Sort your load before going to the temporary transfer station

Remove root balls from plants and separate them from all soil-free green horticultural waste when loading your truck. Root balls and green horticultural waste mixed with soil will be disposed of in a soil bin.

Leave behind as much soil as you can at your worksite, and segregate green horticultural waste from soil to save on dumping fees.

Help prevent the spread of Japanese beetle from the regulated area

Shake plants to remove any Japanese beetle prior to taking to temporary transfer station for disposal.

Clean soil from equipment/tools and boots on-site and when leaving disposal/transfer sites. Be especially diligent when cleaning aerating and power raking equipment, as this equipment could present a significant risk for carrying various Japanese beetle life stages. Please avoid using this equipment as much as possible.

Sweep out tarps/grass catchers and vehicles, and check for adult Japanese beetle hitchhikers on clothing as well as inside and outside vehicles and equipment.

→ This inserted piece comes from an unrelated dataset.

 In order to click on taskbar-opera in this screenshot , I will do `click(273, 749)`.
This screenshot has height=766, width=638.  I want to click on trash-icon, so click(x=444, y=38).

If you are working inside and outside the regulated area in the same day/period, do not bring regulated articles (plant material and soil) along with you to work sites outside the regulated area. Do not store regulated articles outside the regulated area.

Non-compliance

When issues of non-compliance are observed, the CFIA will follow the Agency's Compliance and Enforcement Operational Policy.

One of the enforcement options is to issue an Administrative Monetary Penalty which is a Notice of Violation with a warning or it can include a penalty. Penalties for individuals can range from $500 to $1,300 and $1,300 to $10,000 for violations committed during the course of business.